### ABOUT THIS TASK:
Set down all of the data that follows word for word, without the images.

### SUPPLIED MATERIAL:
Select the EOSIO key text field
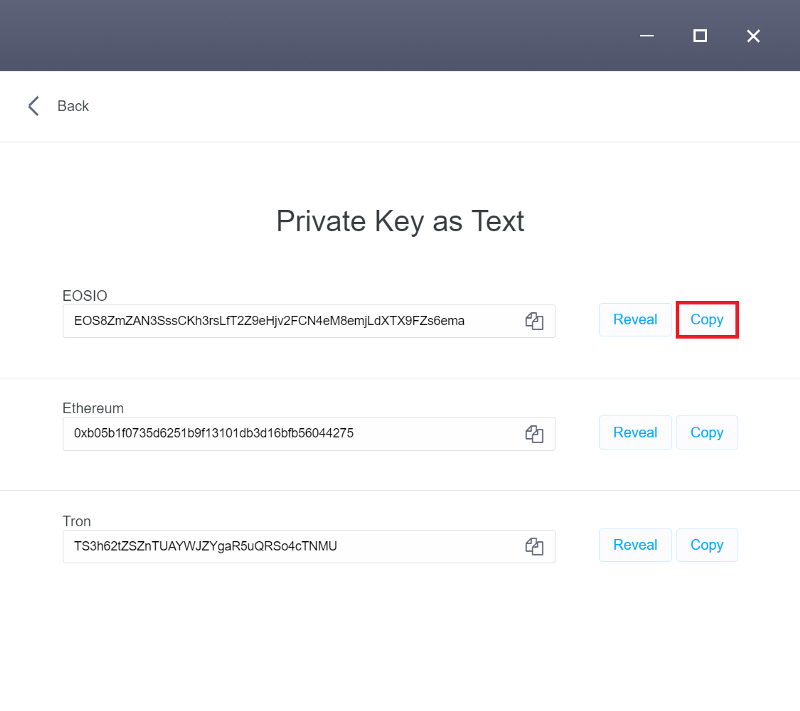 (x=309, y=321)
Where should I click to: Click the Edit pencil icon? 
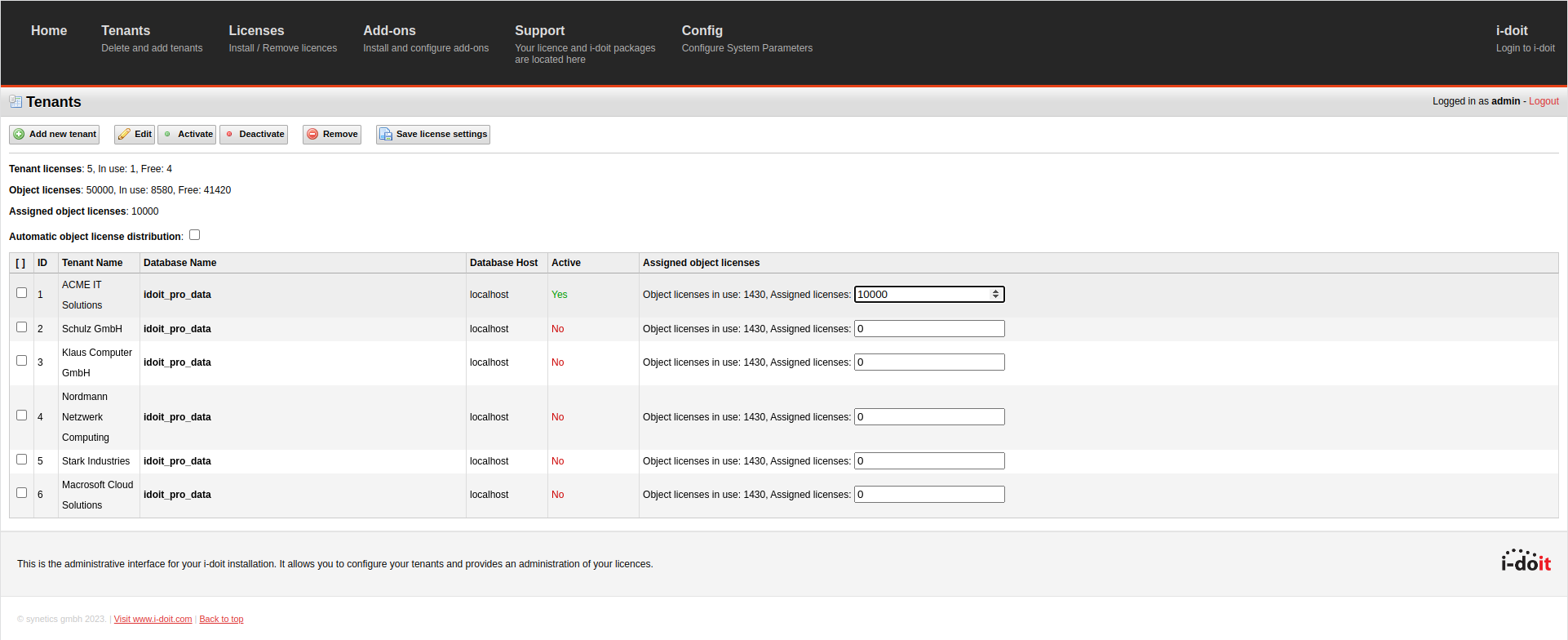(124, 135)
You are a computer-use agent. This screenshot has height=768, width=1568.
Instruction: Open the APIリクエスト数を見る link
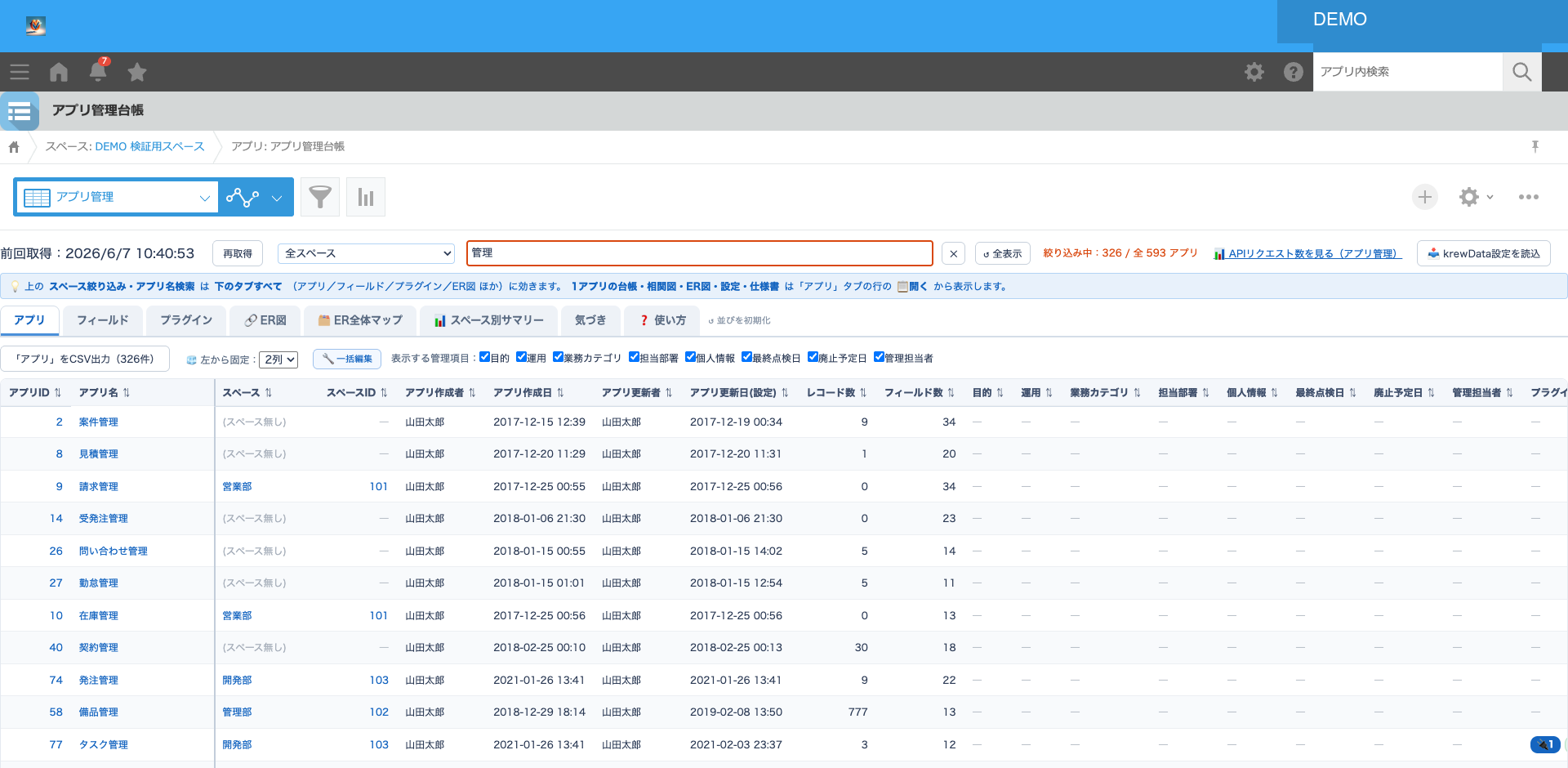pos(1307,253)
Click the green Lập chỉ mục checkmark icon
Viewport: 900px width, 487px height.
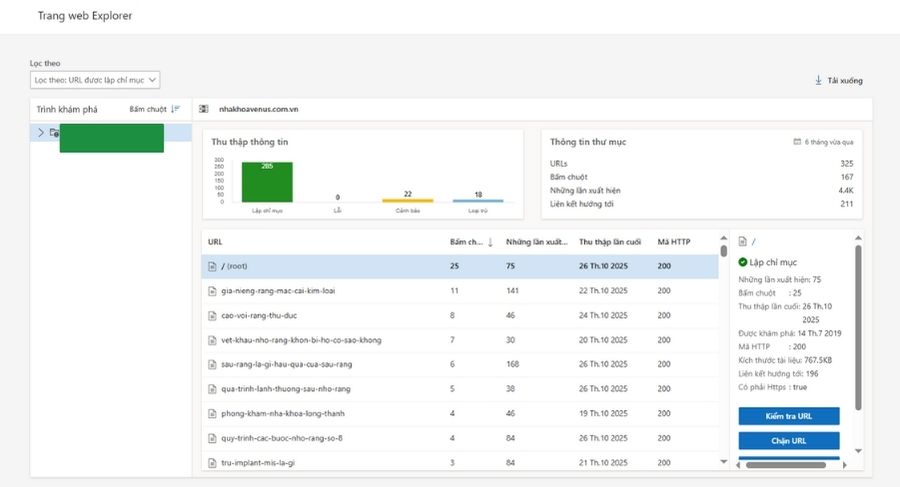[x=743, y=263]
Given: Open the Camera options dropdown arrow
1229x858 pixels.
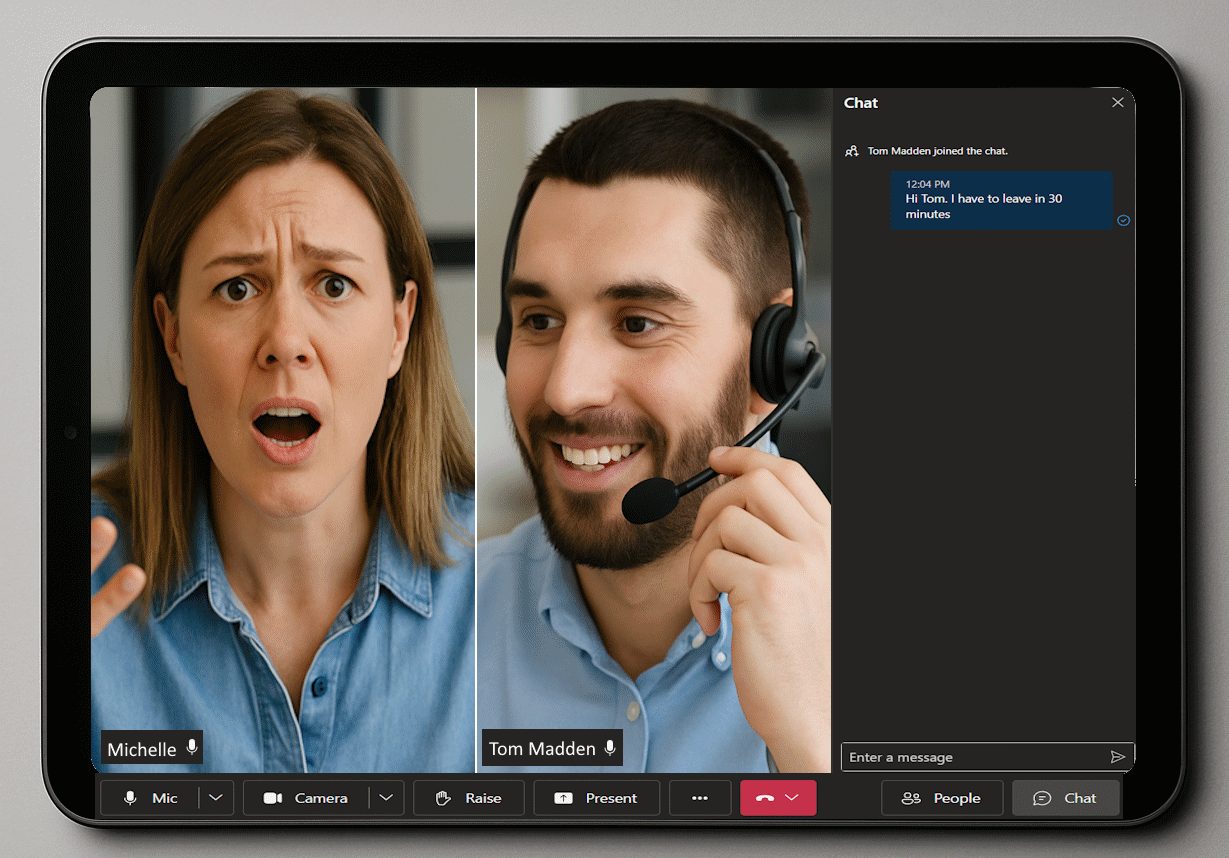Looking at the screenshot, I should click(386, 798).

### OUTPUT OF THE TASK:
Select the EOSIO key text field
 (x=309, y=321)
Where should I click to: Click the Edit pencil icon? 
(124, 135)
You are a computer-use agent. This screenshot has height=768, width=1568.
Instruction: Open the APIリクエスト数を見る link
pos(1307,253)
Click the green Lập chỉ mục checkmark icon
Viewport: 900px width, 487px height.
[x=743, y=263]
Given: Open the Camera options dropdown arrow
1229x858 pixels.
Looking at the screenshot, I should click(386, 798).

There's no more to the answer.